If a Person has Contractures, are They at an Increased Likelihood for Developing Bed Sores?

By Nursing Home Law Center

Yes, patients with contractures are more likely to form bed sores than other patients.

What are Contractures?

A contracture occurs when a shortened or compromised muscle or tendon renders a joint immobile. They are difficult to cure and require aggressive orthopedic surgery. Since immobility is the key risk factor in developing a bed sore, contractures contribute to the problem by reducing the patient's ability to move.


What is a Bed Sore?

A bed sore is an area of the body whose tissue has died or degraded due to being oxygen deprived. When a person exerts pressure continuously on a part of the body, it restricts the flow of blood carrying oxygen to all parts of the body.

Over time, oxygen-starved tissue will open up into a wound that may seep liquid and become infected. At first the bed sore may only itch, but when it opens into a wound it will be quite painful. Eventually, the wound may deepen and reach the level of the muscle or even the bone.

At this point, infection becomes a major concern. Gangrene can eat away at the flesh and osteomyelitis may affect the bone, causing it to die and require removal. For serious bed sores, surgery is often necessary.
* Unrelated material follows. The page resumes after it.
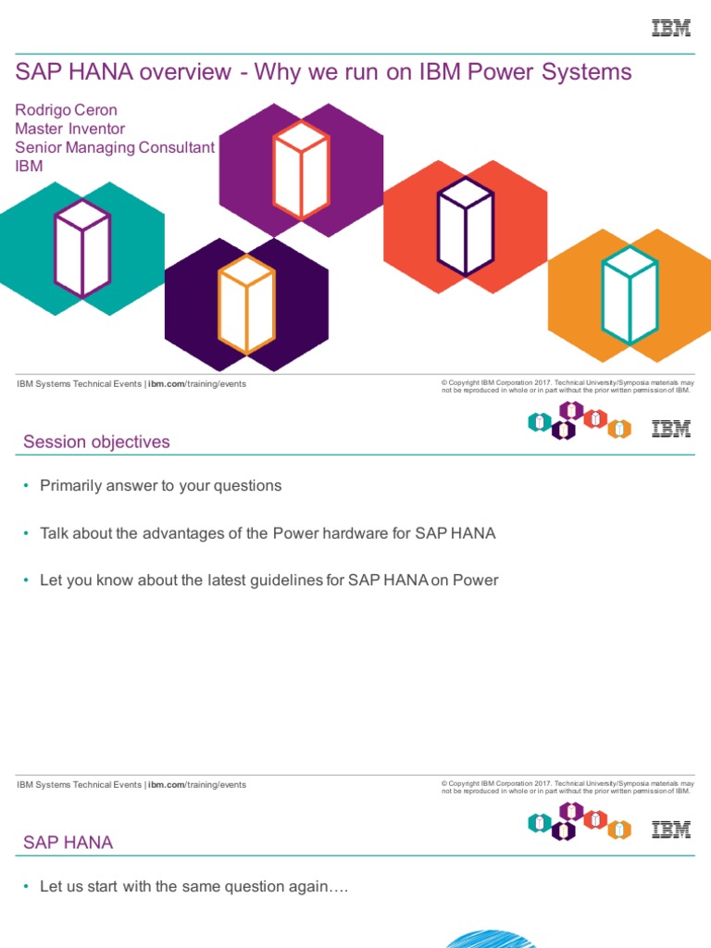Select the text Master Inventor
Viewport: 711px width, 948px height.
pos(70,129)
Where do Bed Sores Usually Develop?

Several factors can influence the location of the development of a bed sore. Fat, for instance, because it acts like a cushioning agent against the weight of the body, can reduce the likelihood of a bed sore forming. This means that, body parts without much fat are at elevated risk of developing bed sores.
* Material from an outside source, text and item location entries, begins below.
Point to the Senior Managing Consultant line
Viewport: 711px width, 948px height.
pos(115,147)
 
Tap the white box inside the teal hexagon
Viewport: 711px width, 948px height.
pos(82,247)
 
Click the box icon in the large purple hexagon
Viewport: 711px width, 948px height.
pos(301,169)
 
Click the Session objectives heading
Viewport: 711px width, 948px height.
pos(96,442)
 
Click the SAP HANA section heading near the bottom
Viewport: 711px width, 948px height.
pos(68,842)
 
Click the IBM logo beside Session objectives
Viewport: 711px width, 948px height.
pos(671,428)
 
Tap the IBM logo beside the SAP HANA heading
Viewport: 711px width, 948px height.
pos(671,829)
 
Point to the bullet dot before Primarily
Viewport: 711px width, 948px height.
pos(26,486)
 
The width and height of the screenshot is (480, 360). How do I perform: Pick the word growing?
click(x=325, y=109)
Any part of the body that protrudes will naturally tend to bear more weight as the body lies immobile for long periods of time. Given this, bony protuberances on the body, which stick out and have little fat, are some of the likeliest spots for pressure sores to form. The position the patient is lying or sitting in is also a factor.

Bed sores most often form in the following areas:

  • Back of head
  • Ankles
  • Heels
  • Hips
  • Lower back
  • Knees
  • Spine

Who is at Risk for Forming Bed Sores?

Though anyone can develop a bed sore, people who have been immobile for long periods of time are most likely to develop them. Some sectors of the population are more immobile than others, for a variety of reasons. There are also confounding factors which can make pressure sores more likely to form as well as more difficult to heal.
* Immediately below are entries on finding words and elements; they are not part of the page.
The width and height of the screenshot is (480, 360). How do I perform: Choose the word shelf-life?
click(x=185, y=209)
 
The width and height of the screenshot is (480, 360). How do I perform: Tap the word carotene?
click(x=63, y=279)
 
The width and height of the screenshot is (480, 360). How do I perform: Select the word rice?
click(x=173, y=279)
Some of these conditions are:

  • Paralysis. Patients with paralysis are unable to move or find great difficulty moving. People with quadriplegia cannot move any limbs and paraplegics may have difficulty moving their legs.
  • Coma. Comatose patients are not like sleeping patients. When we sleep, we can toss and turn, but a patient in a coma will not move at all.
  • Weakness. A patient may lack the energy to move. This is common among elderly patients.
  • Smoking. A person who smokes has greater difficult healing. Thus, when bed sores form, they present a more serious problem.
  • Malnourishment. Patients without the proper vitamins and minerals in their bodies are more susceptible to forming pressure sores.
  • Diabetes. A person with diabetes, like a smoker, has difficulty healing from wounds. The disease compromises the sense of touch in their extremities so they might be forming a bed sore and not even know it.
  • Atheroma. Atheroma is plaque buildup in the arteries. Such a condition can reduce blood flow. A patient with atheroma will have greater difficulty lying immobile.
  • Dehydration. Dehydrated skin is more likely to develop open wounds.
  • Incontinence. Not only is wet skin more at risk for pressure sores developing, but urine and fecal matter have a corrosive effect on the skin.